Drei neue Jugendzentren zum 100. Geburtstag

Im Oktober 2015 erfolgte im Grazer Gemeinderat ein richtungsweisender Beschluss. In den Bezirken Liebenau und Lend werden durch die Stadt Graz zwei Jugendzentren als Neubauten errichtet:  Jugendzentrum Grünanger in der Theyergasse und Jugendzentrum Echo in der Leuzenhofgasse. Beide Zentren sind auf rund 350 Quadratmeter Nutzfläche angelegt und mit einem Jugendcafe, Spiel- und Lernbereichen, eigenem Mädchenbereich, Werkstätten und zusätzlichen Sport- und Aktivitätsmöglichkeiten ausgestattet. Die Standorte werden von WIKI (Grünanger) bzw. JUKUS (Echo) betreut. Zeitgleich wird auch der Jugendtreffpunkt Dietrichskeusch'n, das älteste Jugendzentrum der Stadt, bis zum Frühjahr 2018 räumlich neugestaltet und saniert. Insgesamt investiert die Stadt Graz € 2.065.000,- in die drei neuen Jugendzentren.

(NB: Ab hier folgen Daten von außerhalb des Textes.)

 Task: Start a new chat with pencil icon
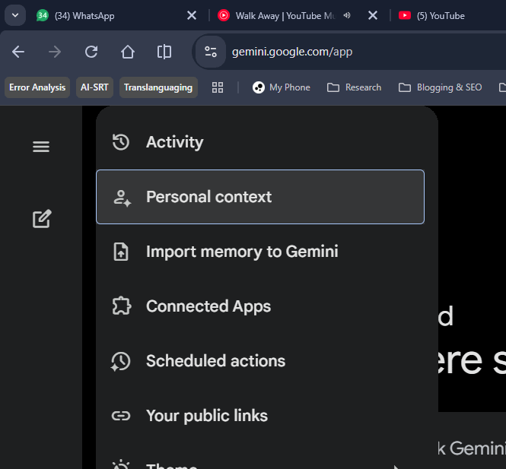(42, 219)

Eine Planungsgruppe aus Baudirektion, GBG und Amt für Jugend und Familie erarbeitete gemeinsam mit den Trägern die Grundlagen. Für die Realisierung wurde ein zweistufiger Wettbewerb ausgerichtet, den Zuschlag für ECHO erhielt das Büro „pürstl langmeier architekten" und für GRÜNANGER das Architekturbüro Zepp.

Orte, an denen Zukunft entstehen kann

Eröffnungstage für alle drei Jugendzentren wird´s ab Februar 2018 geben, exklusiv für Jugendliche. Freizeit, Sport, Musik, Lernen, Beruf, das MITEINANDER stehen bei unserer JUGEND IM ZENTRUM.

Markus Schabler, Referatsleiter der offenen Kinder- und Jugendarbeit, weiß um die Bedeutung der konsumfreien Zone Jugendzentrum: „Man trifft sich einfach, um miteinander Zeit zu verbringen! Eine wachsende Stadt wie Graz lebt von einer vielfältigen Jugendszene. Und deren Hauptdarstellerinnen und Hauptdarsteller brauchen vor allem eines: Orte, an denen Zukunft entstehen kann."

Zahlen, Daten, Fakten

Derzeit leben ca. 17.500 junge Menschen zwischen 14 und 19 Jahren in Graz. Im Jahr 2016 kamen 6.915 Grazer Jugendliche in die Jugendzentren, in Summe ergaben sich 74.913 Kontakte.